= TASK OBJECTIVE =
Reproduce each of the following lines verbatim, without altering any character.

Click-target data
>> BEGIN

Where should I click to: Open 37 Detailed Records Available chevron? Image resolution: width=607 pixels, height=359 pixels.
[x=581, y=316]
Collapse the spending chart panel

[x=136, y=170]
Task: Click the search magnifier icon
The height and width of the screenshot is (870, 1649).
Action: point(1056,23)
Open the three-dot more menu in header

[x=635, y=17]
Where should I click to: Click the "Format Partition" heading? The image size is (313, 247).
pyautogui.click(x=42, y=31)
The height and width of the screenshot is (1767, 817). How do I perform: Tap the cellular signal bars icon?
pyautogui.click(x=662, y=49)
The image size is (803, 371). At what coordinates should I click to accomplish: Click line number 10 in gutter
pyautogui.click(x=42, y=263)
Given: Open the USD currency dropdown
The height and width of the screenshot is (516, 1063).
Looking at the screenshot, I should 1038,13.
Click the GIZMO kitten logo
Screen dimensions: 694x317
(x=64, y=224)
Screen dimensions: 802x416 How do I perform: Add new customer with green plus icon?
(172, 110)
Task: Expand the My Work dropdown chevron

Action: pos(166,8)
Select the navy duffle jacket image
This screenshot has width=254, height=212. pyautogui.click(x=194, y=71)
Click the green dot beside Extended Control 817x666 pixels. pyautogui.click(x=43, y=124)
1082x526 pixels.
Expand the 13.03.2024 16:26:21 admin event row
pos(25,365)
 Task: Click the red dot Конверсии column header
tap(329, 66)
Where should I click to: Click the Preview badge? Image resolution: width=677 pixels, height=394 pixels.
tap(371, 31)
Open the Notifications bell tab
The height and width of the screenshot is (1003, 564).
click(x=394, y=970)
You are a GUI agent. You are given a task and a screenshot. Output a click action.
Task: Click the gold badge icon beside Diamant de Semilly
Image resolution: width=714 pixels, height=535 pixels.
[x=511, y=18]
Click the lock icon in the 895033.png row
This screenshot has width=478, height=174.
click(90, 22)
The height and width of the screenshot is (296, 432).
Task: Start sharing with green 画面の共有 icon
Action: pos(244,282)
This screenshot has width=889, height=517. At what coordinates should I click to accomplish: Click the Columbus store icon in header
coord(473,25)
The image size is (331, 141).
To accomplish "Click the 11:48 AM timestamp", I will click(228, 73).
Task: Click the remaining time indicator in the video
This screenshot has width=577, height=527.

>> END

= FINAL RESULT =
Where should I click to: Open 37 Detailed Records Available chevron? Image resolution: width=607 pixels, height=359 pixels.
[x=581, y=316]
Collapse the spending chart panel

[x=136, y=170]
Task: Click the search magnifier icon
The height and width of the screenshot is (870, 1649).
Action: point(1056,23)
Open the three-dot more menu in header

[x=635, y=17]
Where should I click to: Click the "Format Partition" heading? The image size is (313, 247).
pyautogui.click(x=42, y=31)
The height and width of the screenshot is (1767, 817). How do I perform: Tap the cellular signal bars icon?
pyautogui.click(x=662, y=49)
The image size is (803, 371). At what coordinates should I click to accomplish: Click line number 10 in gutter
pyautogui.click(x=42, y=263)
Given: Open the USD currency dropdown
The height and width of the screenshot is (516, 1063).
Looking at the screenshot, I should 1038,13.
Click the GIZMO kitten logo
Screen dimensions: 694x317
(x=64, y=224)
Screen dimensions: 802x416 How do I perform: Add new customer with green plus icon?
(172, 110)
Task: Expand the My Work dropdown chevron

Action: pos(166,8)
Select the navy duffle jacket image
This screenshot has width=254, height=212. pyautogui.click(x=194, y=71)
Click the green dot beside Extended Control 817x666 pixels. pyautogui.click(x=43, y=124)
1082x526 pixels.
Expand the 13.03.2024 16:26:21 admin event row
pos(25,365)
 Task: Click the red dot Конверсии column header
tap(329, 66)
Where should I click to: Click the Preview badge? Image resolution: width=677 pixels, height=394 pixels.
tap(371, 31)
Open the Notifications bell tab
The height and width of the screenshot is (1003, 564).
click(x=394, y=970)
You are a GUI agent. You are given a task and a screenshot. Output a click action.
Task: Click the gold badge icon beside Diamant de Semilly
Image resolution: width=714 pixels, height=535 pixels.
[x=511, y=18]
Click the lock icon in the 895033.png row
This screenshot has width=478, height=174.
click(90, 22)
The height and width of the screenshot is (296, 432).
Task: Start sharing with green 画面の共有 icon
Action: pos(244,282)
This screenshot has width=889, height=517. At what coordinates should I click to accomplish: Click the Columbus store icon in header
coord(473,25)
The image size is (331, 141).
To accomplish "Click the 11:48 AM timestamp", I will click(228, 73).
Task: Click the remaining time indicator in the video
This screenshot has width=577, height=527.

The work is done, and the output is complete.